This short article is moving away from electric vehicles and sticks with ordinary combustion engines, but ones that run on biofuel. I still assume 12,000 miles per year, but at 45 MPG.

Biofuel is a bit of a strange term, as fossil fuel is really biofuel, just that it is very old. Very, very old. I am reliably told that it is even older than James May, whose birthday it is next week. Having just looked this up, I see that his initialised full name, JDM, stands for Japanese Domestic Market, so happy birthday for next week, the card and presents are in the post, honest.

But enough of that frivolity, can we really run a normal car off something grown in the garden. Well let us see.

I have decided that the best thing to grow in the UK is trees. Currently we have nearly double the area covered by trees than all urbanisation. 13% wooded coverage, up from 5% in the 1920s, we are about half the European average.

Now there are many different trees that can be grown, and to be honest, I hardly recognise any of them, but for this purpose, I have picked Poplar trees. I think they are the tall, thin ones that are related to Willow. They grow well in our rainy countryside.

A poplar tree takes between 5 and 10 years to fully grow, so we can say that, if we start from a muddy patch of flood plain, it will take 7.5 years until we can start cutting them down.

The yield, which is just the amount of wood we cut down, is somewhere between 1.25 and 8.61 dry tonnes per acre, or, taking an average and converting to Roman Catholic, this works out at 1.2 kg of dry mass per square metre of land.

As we thankfully don’t run steam powered vehicles any more, even down in Cornwall where they were invented, we cannot put wood into the fuel tank, we have to convert it to something more manageable.

Picking ethanol as a fuel, mainly because we have experience of making, using and drinking it.

Those IndyCars, that pretend to be fast, churn out nearly 700 HP from a 3.5 litre motor. Not a bad performance.

There are two main ways to turn a log into ethanol:

Cellulolysis, which uses hydrolysis and enzymes to make sugar.

Gasification, uses heat to make carbon monoxide and hydrogen.
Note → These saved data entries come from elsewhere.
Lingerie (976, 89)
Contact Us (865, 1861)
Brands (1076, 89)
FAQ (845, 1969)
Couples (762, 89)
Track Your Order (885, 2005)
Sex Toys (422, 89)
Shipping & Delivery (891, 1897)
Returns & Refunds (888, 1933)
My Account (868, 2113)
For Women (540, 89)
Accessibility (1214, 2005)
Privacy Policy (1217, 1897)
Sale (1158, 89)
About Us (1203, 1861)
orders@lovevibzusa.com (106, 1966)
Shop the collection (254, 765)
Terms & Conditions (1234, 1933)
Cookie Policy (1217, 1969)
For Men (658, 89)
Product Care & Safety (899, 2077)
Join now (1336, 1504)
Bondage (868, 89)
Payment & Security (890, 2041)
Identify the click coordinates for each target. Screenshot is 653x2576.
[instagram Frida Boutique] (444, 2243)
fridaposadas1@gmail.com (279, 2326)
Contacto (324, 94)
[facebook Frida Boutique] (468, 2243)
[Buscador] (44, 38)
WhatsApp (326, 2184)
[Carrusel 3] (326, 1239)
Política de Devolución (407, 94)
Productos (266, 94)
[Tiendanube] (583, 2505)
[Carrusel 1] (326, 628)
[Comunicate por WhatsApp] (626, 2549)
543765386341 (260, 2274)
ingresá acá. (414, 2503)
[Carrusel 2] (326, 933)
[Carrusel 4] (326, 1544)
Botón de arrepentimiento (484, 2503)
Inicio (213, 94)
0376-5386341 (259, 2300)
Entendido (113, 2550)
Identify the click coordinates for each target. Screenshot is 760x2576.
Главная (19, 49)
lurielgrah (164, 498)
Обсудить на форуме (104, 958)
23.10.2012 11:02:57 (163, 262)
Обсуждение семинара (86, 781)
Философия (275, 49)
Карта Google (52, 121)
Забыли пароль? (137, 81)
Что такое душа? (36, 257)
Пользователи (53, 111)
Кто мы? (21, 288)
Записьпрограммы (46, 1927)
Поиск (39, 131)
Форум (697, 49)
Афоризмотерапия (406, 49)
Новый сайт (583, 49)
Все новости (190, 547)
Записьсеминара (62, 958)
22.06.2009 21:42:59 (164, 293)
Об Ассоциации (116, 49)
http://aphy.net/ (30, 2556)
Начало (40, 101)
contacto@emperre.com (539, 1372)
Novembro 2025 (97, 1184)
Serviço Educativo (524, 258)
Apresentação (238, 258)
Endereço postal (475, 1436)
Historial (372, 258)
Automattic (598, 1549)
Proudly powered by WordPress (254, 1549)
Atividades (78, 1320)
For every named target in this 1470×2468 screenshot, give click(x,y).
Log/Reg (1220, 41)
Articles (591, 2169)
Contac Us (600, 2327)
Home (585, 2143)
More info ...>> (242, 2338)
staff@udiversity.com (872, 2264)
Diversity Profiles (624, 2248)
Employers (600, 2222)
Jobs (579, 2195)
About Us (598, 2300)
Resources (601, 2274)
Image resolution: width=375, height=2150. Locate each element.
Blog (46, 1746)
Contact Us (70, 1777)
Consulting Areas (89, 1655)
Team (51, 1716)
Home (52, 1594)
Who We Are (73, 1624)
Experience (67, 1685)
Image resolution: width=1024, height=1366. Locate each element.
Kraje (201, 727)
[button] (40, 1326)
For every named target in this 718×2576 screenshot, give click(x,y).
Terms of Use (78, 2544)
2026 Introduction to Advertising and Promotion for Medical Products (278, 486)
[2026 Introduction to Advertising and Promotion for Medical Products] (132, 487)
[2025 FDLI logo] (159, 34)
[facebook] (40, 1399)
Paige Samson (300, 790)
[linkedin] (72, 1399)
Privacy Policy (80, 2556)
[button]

Both methods then use a combination of fermentation and distillation to get the alcohol out.

Once the process is done, there is about 140 litre per tonne of dry feedstock.

What this boils down to is that for every kilogram of wood pushed into the bioreactor, we can get 1.2 kWh of useful energy out. A litre of ethanol has 6.7 kWh of energy in it.

Just as a reality check, gasoline, the proper word for petrol, has 9.5 kWh in a litre, diesel is even better at 10.7 kWh. That is why they are more economical and emit less carbon dioxide.

This is a gross efficiency ratio of 0.12% based on 1.2 kWh of fuel for every 950 kWh of solar irradiance. A normal solar panel will easily give an overall efficiency 10% and often is 15%.

Now I found this quite disturbing and wanted to check a bit more into this low efficiency. So I went to a tree farm, Healeys Cider Farm to be precise, they grow trees and make alcohol.

This is the same Healey family where Donald came from. Donald Healey, was born at Woodbine Cottage, Perranporth, so may have known a bit about smoking, he could make tyres smoke a treat in his Big Healeys.

Anyway, they now make cider, and I am told the Rattler is very good. This has an ABV, or alcohol by volume, of 6%, they have two local farms of 20 acres each and crop 150 tonnes of apples from them.

This is enough to make around 100,000 litres of cider, or 6,100 litres of pure ethanol. This is 0.04 lt per square metre per year. That is 0.25 kWh. A lot worse than a tree.

That is not the end of the story though. Cornwall has the highest solar irradiance of all the places in England. Around 1,400 kWh per square metre per year. This means that the gross efficiency of cider alcohol is 0.02%. Much worse than a tree.

So rather than buy a new house, I could just buy a wood and start making my own fuel. If I evict Winnie-the-Pooh from 100 Acre Wood, I could fuel up 8 cars per year.